DURANT — It may have not been time to push the panic button, but with volleyball tryouts less than three weeks away, the alarm bells were most certainly ringing at Durant High School.
Justeen Patton, selected in January to replace Dawn Hough as coach, took a job in Texas late last month. That left the Cougars, a state finalist last season, without a leader as the season rapidly approached.
What would Durant do? How could they fill that void with a competent coach capable of carrying on last year's success? With just three seniors graduating from last year's club, would it turn out to be a lame-duck season for the returners?
Enter — or more precisely — re-enter Jeff Davis.
Davis returns to Durant as the head coach, following a string of successful seasons as a Cougar assistant. Davis, an assistant since Durant opened, helped guided the Cougars to state titles in 1999, 2001 and 2002. "It's nice to be back," Davis said.
In many ways, Davis' return is bringing things full circle.
Davis got into coaching in the first place thanks to his stepdaughter Christen Garcia, a former Durant star during the state title years.
He began working with her through club ball, then continued on with Garcia as an assistant at Durant under Terri Ohme.
"I didn't play collegiately or anything like that, but it was a way for my daughter and me to spend time together," Davis said. "Then the more I was involved, the more I enjoyed the sport and the teaching side of it."
So when Garcia graduated, Davis decided a way to improve his coaching skills was to learn from arguably the best in the county — and the state — Berkeley Prep's Randy Dagostino.

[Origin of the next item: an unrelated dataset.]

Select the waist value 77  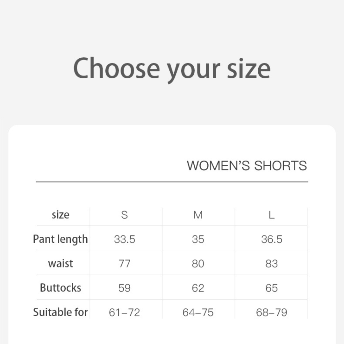coord(125,264)
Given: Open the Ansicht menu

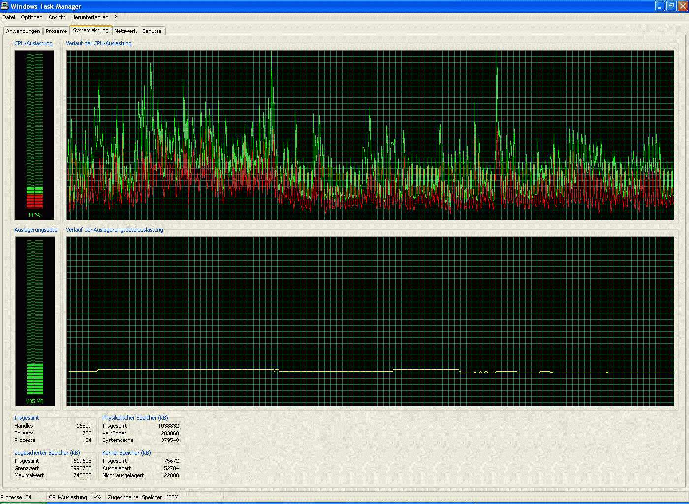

"Yeah, it was an honor to coach with him," Davis said. "He's regarded as the best coach in the state and he is a good friend, so going to practice and things like that was like working with your buddy."

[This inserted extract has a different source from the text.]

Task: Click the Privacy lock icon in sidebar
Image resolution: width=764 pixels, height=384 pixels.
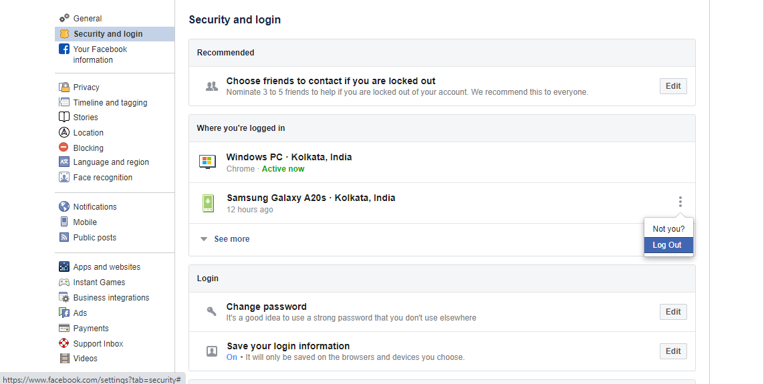Action: tap(64, 87)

Davis' success was immediate, helping the Buccaneers win a state title in 2003 and twice become the state runnerup.
He said his time at Berkeley Prep not only beefed up his resume but gave him a greater insight to the game.
"Randy has an amazing ability to point out things in the game and see things in the game others don't see," Davis said. "He could point out a player's body language and know what was going on with them."
And while Davis was honing his coaching skills, Garcia was wrapping up her college career at Georgia Southern University.
Now that Davis has taken his first head coaching job, might it be possible Garcia would join her father's staff?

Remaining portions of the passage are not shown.